Lets do a little thought experiment.
Let's Assume that the CRA was a prime cause of the mortgage, credit and housing related crises.
Assume
arguendo that CRA legislation forced banks into making high risk, ill advised loans. And, let’s further assume a huge percentage of these government mandated mortgages have gone bad. The buyers who could not legitimately afford these homes or otherwise qualify for other mortgages have defaulted, and these houses are either in default, foreclosure or REOs.
What would this alternative nation look like?

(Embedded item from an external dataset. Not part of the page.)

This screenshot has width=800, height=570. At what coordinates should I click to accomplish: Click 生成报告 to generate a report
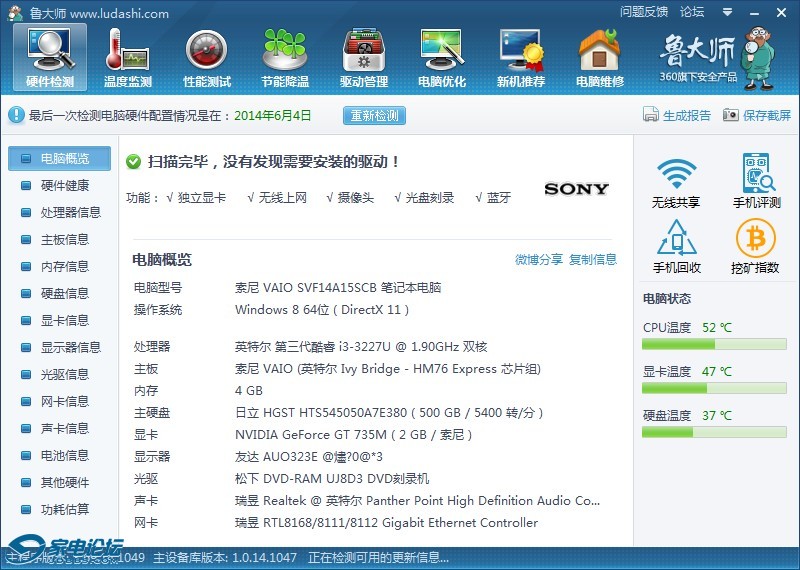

Given the giant US housing boom and bust, this thought experiment would have several obvious and inevitable outcomes from CRA forced lending:
1)
Home sales in CRA communities would have led the national home market higher, with sales gains (as a percentage) increasing
even more than the national median;
2)
Prices of CRA funded properties should have risen even
more than the rest of the nation as sales ramped up.

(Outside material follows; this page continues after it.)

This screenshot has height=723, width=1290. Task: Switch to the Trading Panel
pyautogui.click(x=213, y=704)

3) After the market peaked and reversed,
Distressed Sales in CRA regions should lead the national market downwards.
Foreclosures and REOS should be
much higher in CRA neighborhoods than the national median.
4) We should have reams of
evidence detailing how CRA mandated loans have defaulted in
vastly disproportionate numbers versus the national default rates;
5)
CRA Banks that were funding these mortgages should be
failing in ever greater numbers, far more than the average bank;
6)
Portfolios of large national TARP banks should be strewn with
toxic CRA defaults; securitizers that purchased these mortgages should have compiled list of defaulted CRA properties;
7)
Bank execs likely would have been complaining to the Bush White House from 2002-08 about these CRA mandates; The many finance executives who testified to Congress, would also have spelled out that CRA was a direct cause, with compelling evidence backing their claims.

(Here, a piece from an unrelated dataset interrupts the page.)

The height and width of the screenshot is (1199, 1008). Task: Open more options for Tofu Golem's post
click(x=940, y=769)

So much for THAT thought experiment:
None of these outcomes have occurred.
Zero.
In reality, the precise opposite of what a CRA-induced collapse should have looked like is what occurred. The 345 mortgage brokers that imploded were non-banks, not covered by the CRA legislation. The vast majority of CRA covered banks are actually healthy.
The biggest foreclosure areas aren’t Harlem or Chicago’s South side or DC slums or inner city Philly; Rather, it hs been non-CRA regions — the Sand States — such as southern California, Las Vegas, Arizona, and South Florida. The closest thing to an inner city foreclosure story is Detroit – and maybe the bankruptcy of GM and Chrysler actually had something to do with that.